[Entradas brutas]
-*-*-

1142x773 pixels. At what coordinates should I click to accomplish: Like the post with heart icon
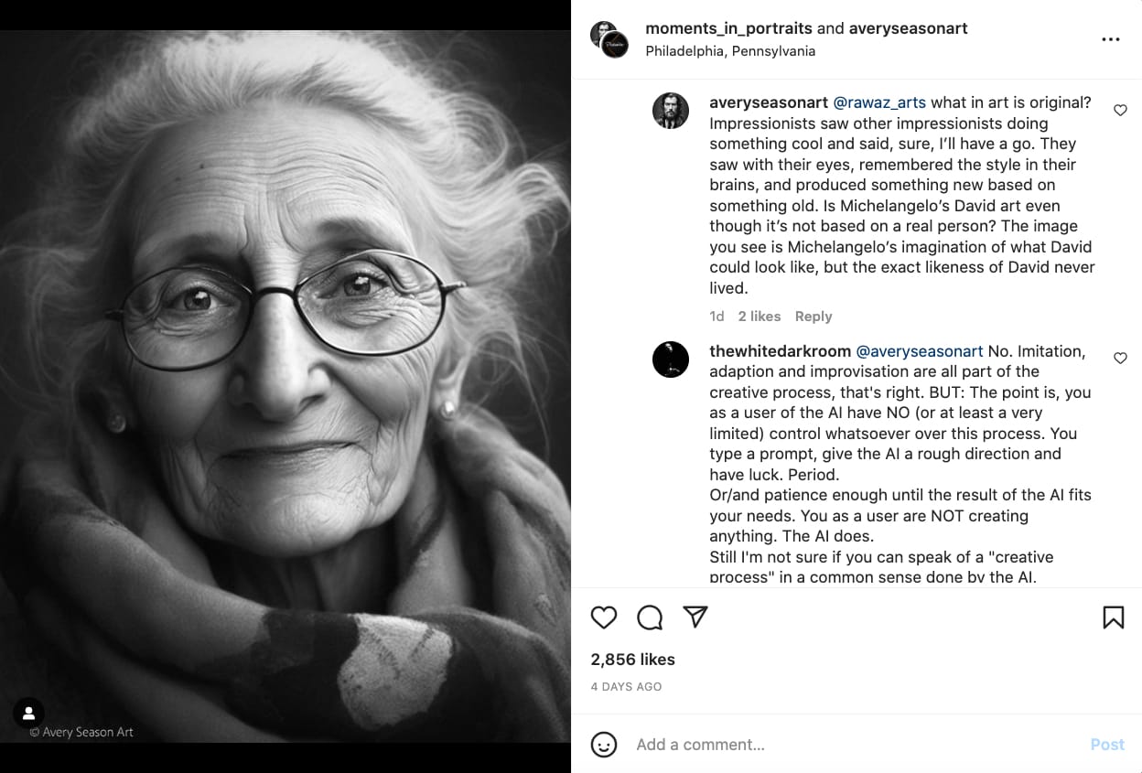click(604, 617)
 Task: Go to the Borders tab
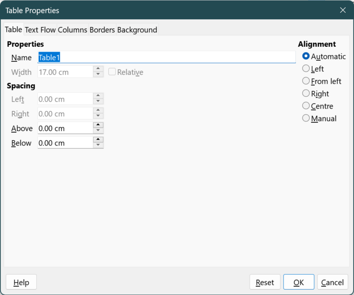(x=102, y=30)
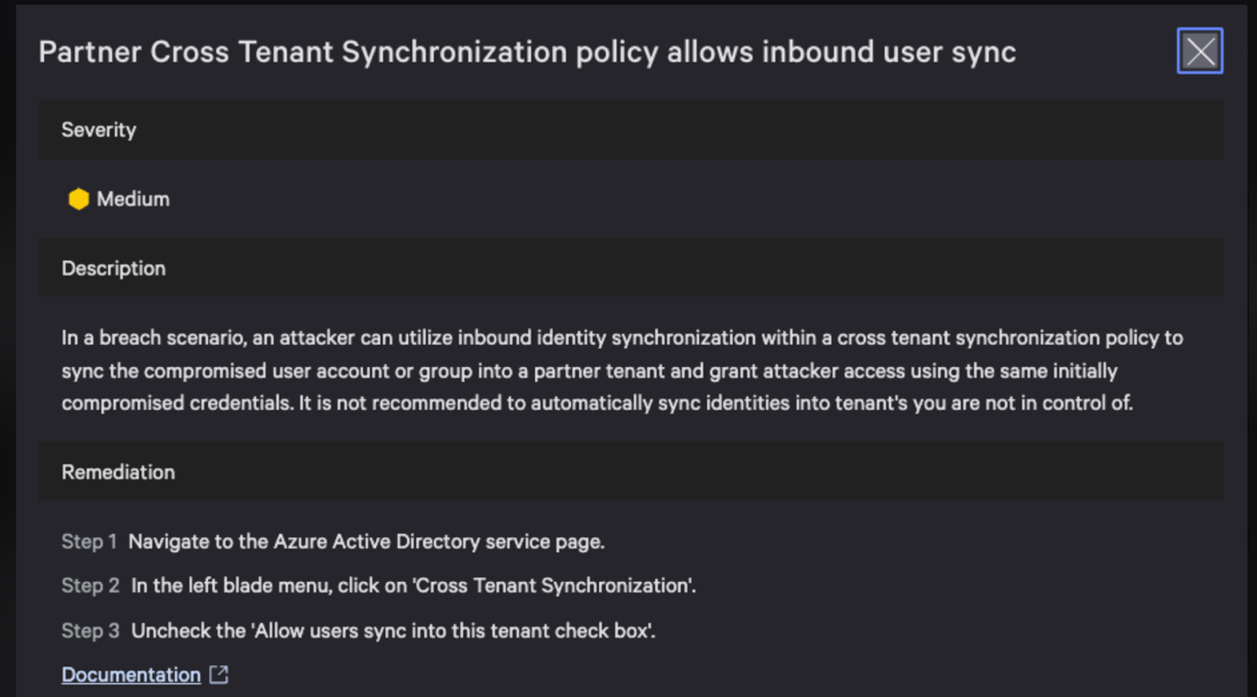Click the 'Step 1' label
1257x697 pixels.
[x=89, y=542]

-*-*-

Duplique todas as entradas acima linha por linha, sem nenhuma alteração. Não inclua as imagens na resposta.

1142x773 pixels. At what coordinates should I click to accomplish: Like the post with heart icon
click(604, 617)
 Task: Go to the Borders tab
(x=102, y=30)
Click the 'Step 1' label
1257x697 pixels.
[x=89, y=542]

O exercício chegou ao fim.